* [WHAT TO DO] Nothing but the lines from the one containing "Given: Click the Info toolbar icon" to the final line of the entries should appear, copied exactly and without pictures.

** INPUT FOR THIS TASK follows **

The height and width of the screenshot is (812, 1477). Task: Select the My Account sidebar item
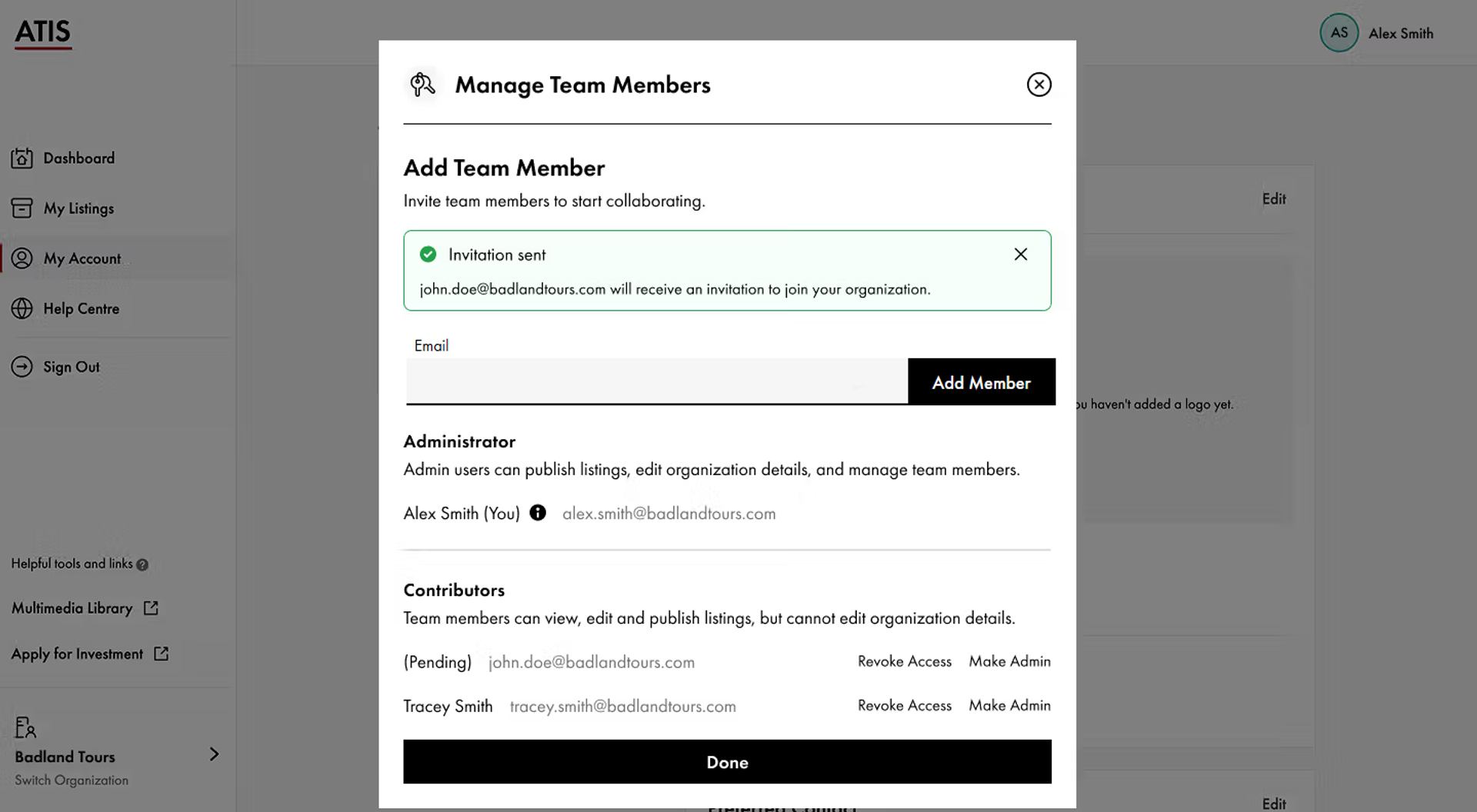coord(82,258)
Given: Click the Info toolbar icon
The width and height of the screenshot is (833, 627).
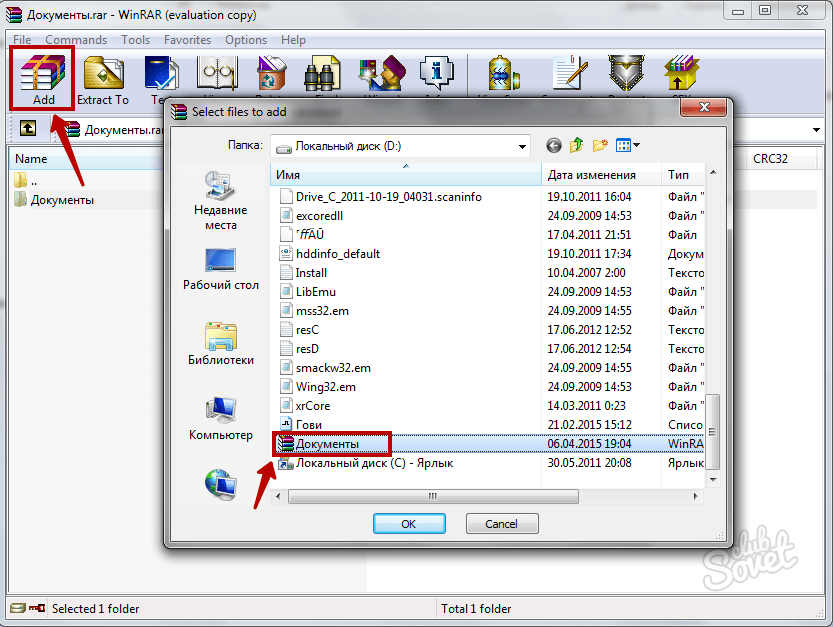Looking at the screenshot, I should tap(436, 75).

** End of INPUT FOR THIS TASK **

* [ANSWER SPACE]
Given: Click the Info toolbar icon
The width and height of the screenshot is (833, 627).
Looking at the screenshot, I should tap(436, 75).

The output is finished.